* DATASET EXCERPTS
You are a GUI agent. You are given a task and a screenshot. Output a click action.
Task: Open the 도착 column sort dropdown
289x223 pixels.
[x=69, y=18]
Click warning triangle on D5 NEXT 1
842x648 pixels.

* EXERCISE DETAILS
The answer consists solely of the lines from the one containing "Task: Open the 도착 column sort dropdown" through the last line of the data above, reproduced exactly.

* RESPONSE
Task: Open the 도착 column sort dropdown
289x223 pixels.
[x=69, y=18]
Click warning triangle on D5 NEXT 1
842x648 pixels.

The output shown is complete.